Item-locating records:
=====

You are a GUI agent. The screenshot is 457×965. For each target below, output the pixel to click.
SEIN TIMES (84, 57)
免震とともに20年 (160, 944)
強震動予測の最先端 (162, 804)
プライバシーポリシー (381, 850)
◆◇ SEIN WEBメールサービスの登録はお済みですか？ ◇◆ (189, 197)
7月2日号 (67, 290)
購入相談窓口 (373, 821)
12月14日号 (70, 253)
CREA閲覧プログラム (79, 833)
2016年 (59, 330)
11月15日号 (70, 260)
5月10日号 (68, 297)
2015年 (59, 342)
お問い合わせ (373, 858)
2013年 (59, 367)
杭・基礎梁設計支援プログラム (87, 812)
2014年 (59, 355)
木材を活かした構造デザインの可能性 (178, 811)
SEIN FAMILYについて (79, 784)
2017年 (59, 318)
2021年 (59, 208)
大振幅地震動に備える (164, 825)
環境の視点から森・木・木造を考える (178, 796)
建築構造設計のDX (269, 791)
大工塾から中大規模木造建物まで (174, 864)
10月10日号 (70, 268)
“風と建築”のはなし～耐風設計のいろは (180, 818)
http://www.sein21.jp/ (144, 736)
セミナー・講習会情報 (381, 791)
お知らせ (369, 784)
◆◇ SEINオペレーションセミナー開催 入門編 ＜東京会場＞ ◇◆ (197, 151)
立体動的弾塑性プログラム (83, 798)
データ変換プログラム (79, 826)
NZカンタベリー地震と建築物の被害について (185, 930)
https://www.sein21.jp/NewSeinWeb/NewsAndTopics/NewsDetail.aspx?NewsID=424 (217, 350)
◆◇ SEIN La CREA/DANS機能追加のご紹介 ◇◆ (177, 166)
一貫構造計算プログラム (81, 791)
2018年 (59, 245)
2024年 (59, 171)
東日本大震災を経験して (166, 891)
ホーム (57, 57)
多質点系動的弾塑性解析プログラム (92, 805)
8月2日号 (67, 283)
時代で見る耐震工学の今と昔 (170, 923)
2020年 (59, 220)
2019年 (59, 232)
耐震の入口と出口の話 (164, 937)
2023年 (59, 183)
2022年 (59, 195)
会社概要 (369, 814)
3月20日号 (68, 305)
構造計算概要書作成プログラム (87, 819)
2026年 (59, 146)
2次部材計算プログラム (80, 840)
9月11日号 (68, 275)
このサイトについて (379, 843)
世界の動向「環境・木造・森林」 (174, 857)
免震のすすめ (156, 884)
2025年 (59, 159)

=====

Can you return every line of the material above, word for word and with nothing changed?

:: RESPONSE ::
You are a GUI agent. The screenshot is 457×965. For each target below, output the pixel to click.
SEIN TIMES (84, 57)
免震とともに20年 (160, 944)
強震動予測の最先端 (162, 804)
プライバシーポリシー (381, 850)
◆◇ SEIN WEBメールサービスの登録はお済みですか？ ◇◆ (189, 197)
7月2日号 (67, 290)
購入相談窓口 (373, 821)
12月14日号 (70, 253)
CREA閲覧プログラム (79, 833)
2016年 (59, 330)
11月15日号 (70, 260)
5月10日号 (68, 297)
2015年 (59, 342)
お問い合わせ (373, 858)
2013年 (59, 367)
杭・基礎梁設計支援プログラム (87, 812)
2014年 (59, 355)
木材を活かした構造デザインの可能性 (178, 811)
SEIN FAMILYについて (79, 784)
2017年 (59, 318)
2021年 (59, 208)
大振幅地震動に備える (164, 825)
環境の視点から森・木・木造を考える (178, 796)
建築構造設計のDX (269, 791)
大工塾から中大規模木造建物まで (174, 864)
10月10日号 (70, 268)
“風と建築”のはなし～耐風設計のいろは (180, 818)
http://www.sein21.jp/ (144, 736)
セミナー・講習会情報 (381, 791)
お知らせ (369, 784)
◆◇ SEINオペレーションセミナー開催 入門編 ＜東京会場＞ ◇◆ (197, 151)
立体動的弾塑性プログラム (83, 798)
データ変換プログラム (79, 826)
NZカンタベリー地震と建築物の被害について (185, 930)
https://www.sein21.jp/NewSeinWeb/NewsAndTopics/NewsDetail.aspx?NewsID=424 (217, 350)
◆◇ SEIN La CREA/DANS機能追加のご紹介 ◇◆ (177, 166)
一貫構造計算プログラム (81, 791)
2018年 (59, 245)
2024年 (59, 171)
東日本大震災を経験して (166, 891)
ホーム (57, 57)
多質点系動的弾塑性解析プログラム (92, 805)
8月2日号 (67, 283)
時代で見る耐震工学の今と昔 (170, 923)
2020年 (59, 220)
2019年 (59, 232)
耐震の入口と出口の話 (164, 937)
2023年 (59, 183)
2022年 (59, 195)
会社概要 (369, 814)
3月20日号 (68, 305)
構造計算概要書作成プログラム (87, 819)
2026年 (59, 146)
2次部材計算プログラム (80, 840)
9月11日号 (68, 275)
このサイトについて (379, 843)
世界の動向「環境・木造・森林」 (174, 857)
免震のすすめ (156, 884)
2025年 (59, 159)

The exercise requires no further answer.